In attempt to clarify digitalis metabolism in cholestasis, the plasma digitoxin and digoxin concentrations of dogs given with a single intravenous administration were determined by radioimmunoassay under the following four groups; (1) surgically prepared biliary ligation,(2) fistula,(3) ligation after phenobarbital pretreatment, and (4) sham-operation. The plasma digitoxin concentrations in ligated dogs were significantly higher than those with either fistula or sham-operation. But the plasma digitoxin concentrations in ligated dogs with phenobarbital pretreatment were significantly lower than those with the group (2) and (4), while plasma digoxin concentrations did not differ significantly between the four groups. After intravenous tritium digitoxin administration, both the dichloromethane-extractable radioactivity in plasma and the total radioactivities in the heart revealed significantly higer levels in ligated dogs than the other three groups. Biliary ligation resulted in marked decrease in the activities of drug metabolizing enzymes. The highly sustained plasma levels of digitoxin in ligated dogs appeared to correlate with the reduction of these enzyme activities.
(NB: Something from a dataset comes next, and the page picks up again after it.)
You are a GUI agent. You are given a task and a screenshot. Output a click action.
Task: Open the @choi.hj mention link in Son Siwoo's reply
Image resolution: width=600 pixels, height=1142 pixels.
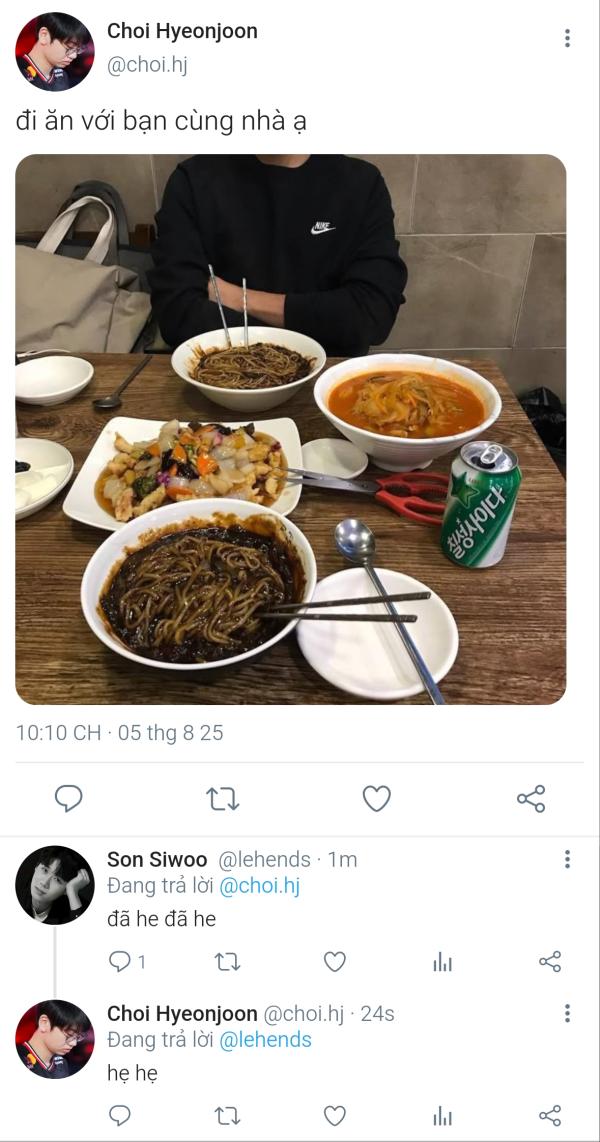[x=259, y=886]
However, digoxin was excreted easily through the kidney despite cholestasis only if the renal function was normal.
These data strongly suggest that in clinical practice, digoxin should be the choice of digitalis in patients with cholestasis.
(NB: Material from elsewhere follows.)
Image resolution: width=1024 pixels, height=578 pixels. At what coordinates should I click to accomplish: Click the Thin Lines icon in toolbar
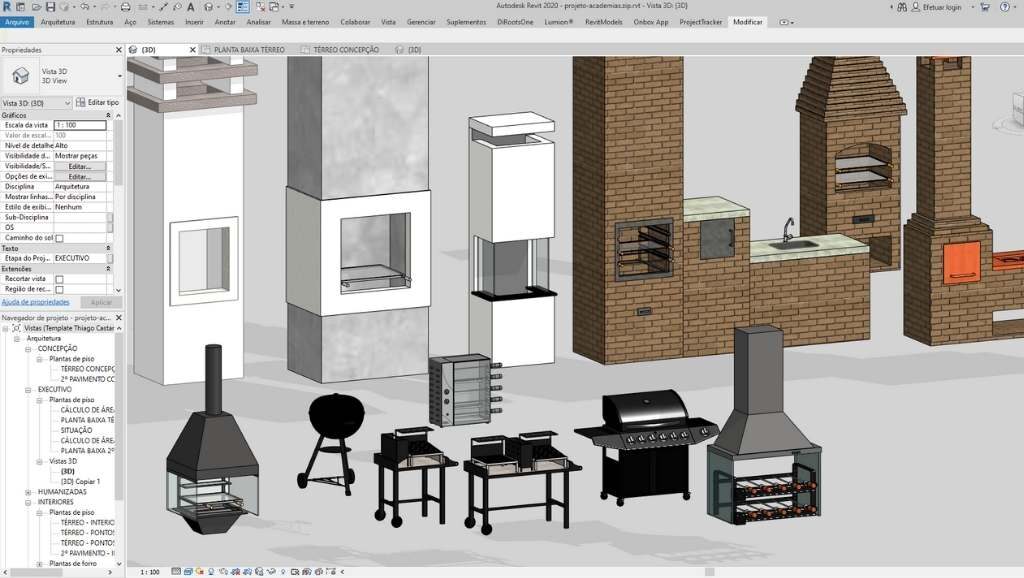pyautogui.click(x=243, y=7)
(II) There is disagreement among investigators concerning digitoxin metabolism and elimination in patients with impaired renal function.
In order to elucidate the influence of renal function on digitoxin metabolism, both the radioactivity of dichloromethane-extractable fraction in plasma and the total radioactivity in tissues were determined in dogs with experimental renal failure induced by either bilateral nephrectomy or ureter ligations after a single intravenous dose of tritium digitoxin.
The plasma dichloromethane-extractable radioactivity was remained at the higher level significantly in the nephrectomized and ureter-ligated dogs than the control, and the total radioactivity in the heart and the liver was significantly higher in the nephrectomized dogs than the control, but not significantly higher in the ureter-ligated dogs. In contrast to both the heart and the liver, the total radioactivity of the kidney was lower in the ureter-ligated dogs than the control.
Although there are some reports that the elimination of digitoxin is not significantly affected by renal impairment, since our data suggest that the kideny appeared to play a significant role in the elimination of digitoxin, caution should be used in clinical practice when digitoxin is administered to patients with impaired renal function.